In 2018, rTMS received FDA clearance in the United States for OCD. It is included in international treatment guidelines as an option for treatment-resistant cases. In South Africa, its use follows similar specialist-guided principles and is typically considered after adequate trials of SSRI medication and structured ERP.

Importantly:

  • rTMS does not replace ERP.
  • It is usually added when first-line treatments have been optimised.
  • It is part of a broader, integrated treatment plan.

What rTMS Can — and Cannot — Do in OCD

rTMS may:

  • Reduce the intensity of intrusive thoughts
  • Decrease the strength or urgency of compulsive urges
  • Improve cognitive flexibility
  • Make it easier to engage in behavioural therapy

Some patients describe feeling less “hooked” by the obsession — as though there is more space to choose a response.

rTMS does not:

  • Eliminate intrusive thoughts entirely
  • Replace the need for ERP or psychological work
  • Resolve underlying beliefs or attachment patterns
  • Guarantee response for every person

OCD treatment remains active work. rTMS may lower the volume of the alarm, but cognitive and behavioural change still builds long-term recovery.

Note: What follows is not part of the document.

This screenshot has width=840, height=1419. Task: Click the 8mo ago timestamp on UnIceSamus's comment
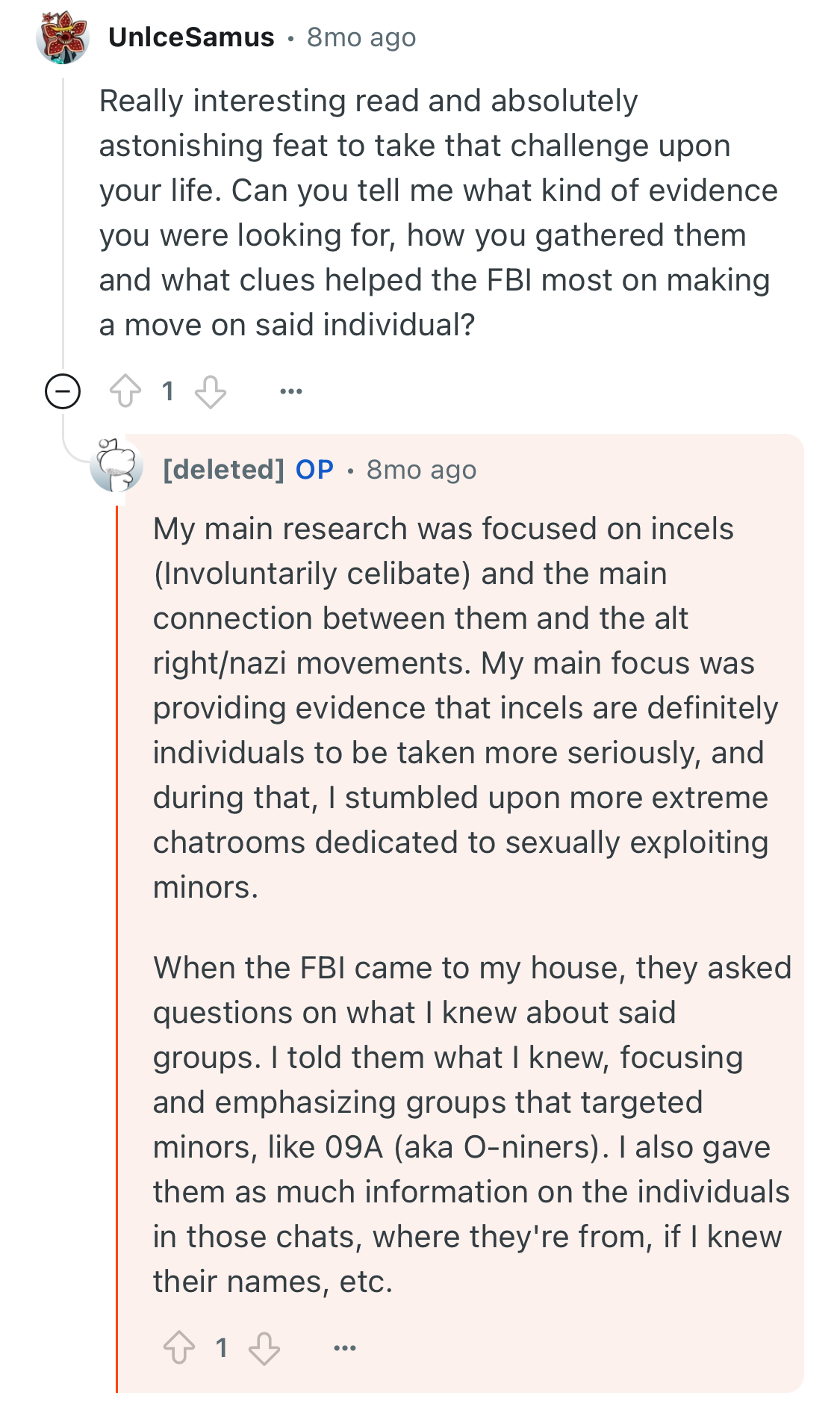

Is rTMS Worth Discussing for You?

rTMS is not a first-line treatment for OCD. It is usually considered when:

  • You have completed an adequate trial of SSRI medication
  • You have engaged in structured ERP
  • Symptoms remain significantly impairing

A careful assessment by a psychiatrist is essential. Diagnosis, previous treatment adequacy, symptom profile, and overall goals all matter.

Persistent OCD does not mean you have failed treatment. It may mean your treatment plan needs adjusting or expanding.

If you are struggling with OCD symptoms despite appropriate care, speak to your GP or psychiatrist about whether medication optimisation, renewed ERP work, or additional options such as rTMS may be appropriate in your case.